[RECORDS SHOWN]

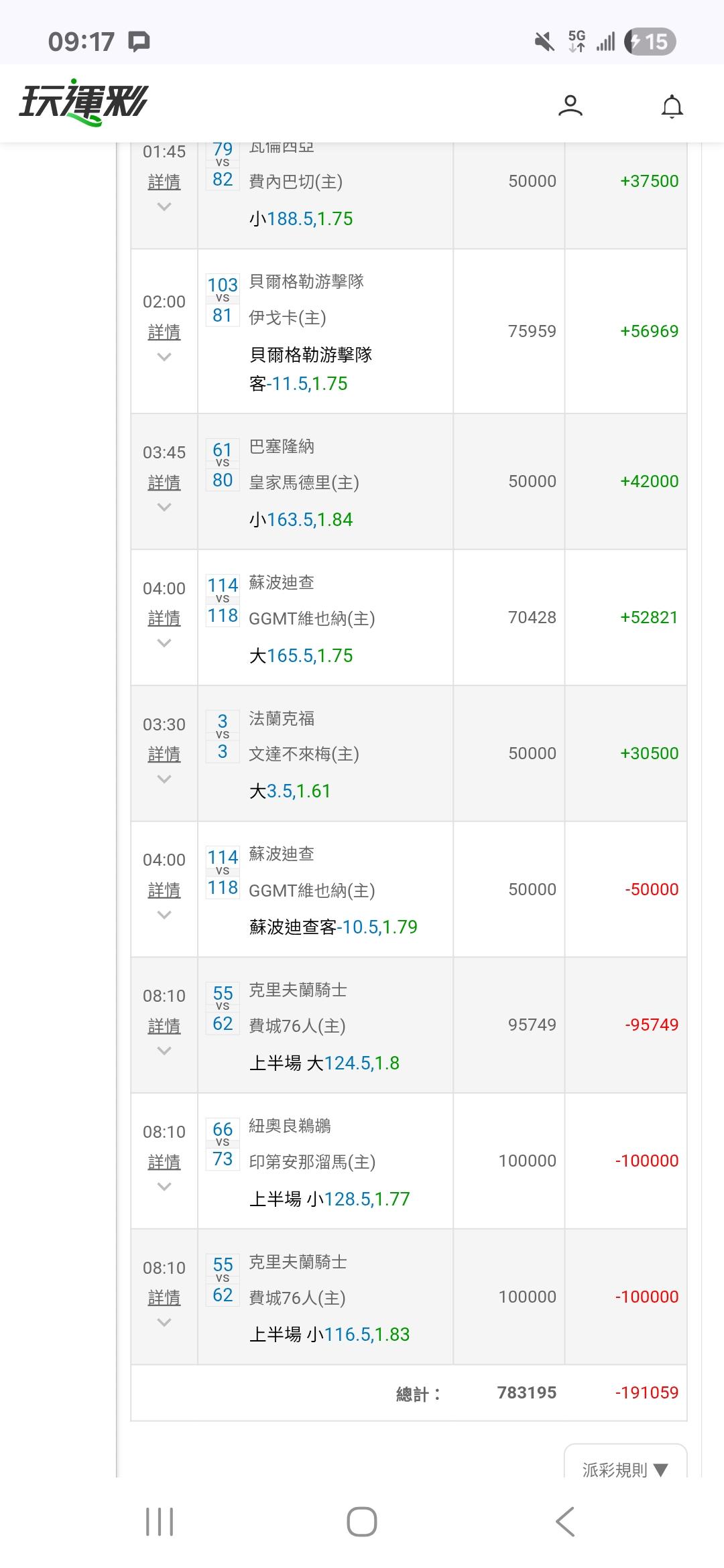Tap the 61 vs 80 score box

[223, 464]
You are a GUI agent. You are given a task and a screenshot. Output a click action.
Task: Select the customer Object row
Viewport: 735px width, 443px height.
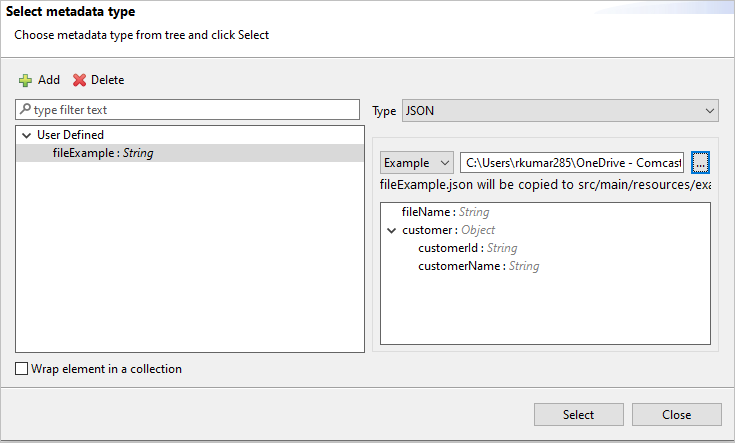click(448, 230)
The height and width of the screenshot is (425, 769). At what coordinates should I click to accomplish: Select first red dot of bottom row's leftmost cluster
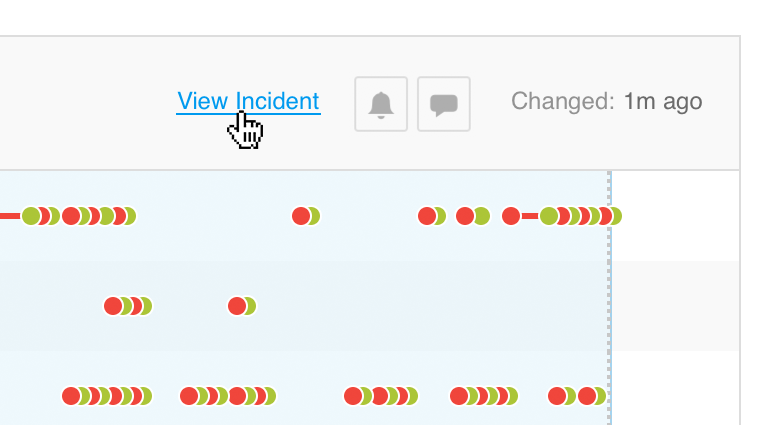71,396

[/RECORDS SHOWN]

*TASK DETAILS*
Each line from the one containing "Viewport: 735px width, 443px height." through the last line of the data should be written out exactly. Skip the pictures, and add no other lines.

*ANSWER FOR THE TASK*
Viewport: 735px width, 443px height.
click(448, 230)
The height and width of the screenshot is (425, 769). At what coordinates should I click to accomplish: Select first red dot of bottom row's leftmost cluster
71,396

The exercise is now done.